### Task to complete
Where does the word "agent" appear in the entries below? Copy each line that holds it.
Content starts
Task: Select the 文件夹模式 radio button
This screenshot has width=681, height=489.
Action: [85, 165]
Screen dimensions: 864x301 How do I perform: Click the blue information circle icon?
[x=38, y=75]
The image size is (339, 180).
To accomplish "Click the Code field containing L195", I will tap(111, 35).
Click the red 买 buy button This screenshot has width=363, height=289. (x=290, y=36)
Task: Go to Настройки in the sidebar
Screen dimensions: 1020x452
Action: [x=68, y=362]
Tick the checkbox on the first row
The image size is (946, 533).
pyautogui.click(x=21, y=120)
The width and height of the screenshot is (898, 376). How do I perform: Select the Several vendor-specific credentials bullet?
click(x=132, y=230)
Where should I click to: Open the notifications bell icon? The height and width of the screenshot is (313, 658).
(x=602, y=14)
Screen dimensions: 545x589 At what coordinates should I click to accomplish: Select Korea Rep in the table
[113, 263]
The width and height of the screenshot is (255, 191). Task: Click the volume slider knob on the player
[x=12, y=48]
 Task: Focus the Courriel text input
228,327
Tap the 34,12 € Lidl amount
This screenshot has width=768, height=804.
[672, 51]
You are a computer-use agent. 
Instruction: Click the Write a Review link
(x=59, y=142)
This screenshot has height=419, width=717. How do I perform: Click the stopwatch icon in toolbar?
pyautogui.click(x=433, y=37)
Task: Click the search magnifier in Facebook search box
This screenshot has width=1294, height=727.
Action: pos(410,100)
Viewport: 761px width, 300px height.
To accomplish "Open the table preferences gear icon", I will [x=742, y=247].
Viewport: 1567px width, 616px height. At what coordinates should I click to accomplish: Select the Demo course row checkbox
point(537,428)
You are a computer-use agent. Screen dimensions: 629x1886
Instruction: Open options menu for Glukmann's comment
Content ends
### Written reply
You are a computer-use agent. 
You are a computer-use agent. Screen dimensions: 629x1886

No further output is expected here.